Equally broad is Exceed’s network of advisors whose experience span the globe, including Louise Rogers (former CEO of UK-based TES Global) and Hesong Tang (former head of M&A at Baidu, the Chinese internet juggernaut). Others CEOs on the advisory board include Chip Paucek (2U), Tom Davidson (EVERFI) and Dennis Yang (former chief of Udemy).

“There’s no question in our minds that China is one of the most important markets for the education space globally,” Hu offers. “We’ll be looking at companies and entrepreneurs there, and we’ll be helping to bring companies to the Chinese market and vice versa.”

Wherever an edtech company operates, Exceed says it’s looking for those that show the ability to scale, along with an acute understanding of the revenue models that work in the region (whether one is selling to institutions or direct to consumers).

During his years at Goldman Sachs, Hu says he’s seen “lots of folks that are solving problems with a feature.
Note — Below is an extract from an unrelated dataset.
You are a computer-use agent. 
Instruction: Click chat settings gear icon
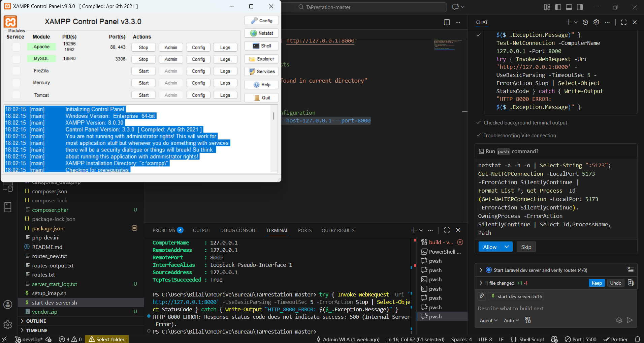[596, 22]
But it’s not easy to build beyond a feature into a product into a platform into a company.” He’s also met many entrepreneurs who have tried to “bring a business model borrowed from another sector and apply it in education.” In both cases, he says, “you wind up with suboptimal results.”

For edtech entrepreneurs who are just getting their companies off the ground, there’s HighGrade Ventures, based out of London and Tel Aviv. It’s a small, $4 million fund that will support 4-6 investments, in the $250,000 range, in early-stage edtech companies each year. The two funders behind HighGrade are MindCET, an Israeli edtech incubator, and Arie Capital, a venture firm backed by British, Chinese and Israeli investors that funds Israel technology companies.

Among the networks that HighGrade will use to scout for deals is the Global Edtech Startup Awards, an annual competition that MindCET has organized since 2014. The process starts off with a series of regional semi-final pitch competitions, and concludes with winners from each region squaring off in a final round. The final winner takes home a $50,000 prize.

So far HighGrade has made one investment: Storyball, a London-based developer of a “smart ball” that kids can play and interact with.

HighGrade and Exceed are just the latest among a flurry of edtech investors that have cropped up over the past year. Earlier this month, EdSurge broke the news that Japan-based EduLab is starting a Boston-based edtech investment group. Last year, Educapital, based in France, launched a €45 million fund for K-12 and corporate education companies. Brighteye Ventures, based in Luxembourg, also closed a €50 million fund to invest in seed, Series A and B rounds for tools serving K-12 and postsecondary learners.

According to Metaari, a Seattle-based market research firm, global edtech investments across all education segments reached $9.5 billion in 2017.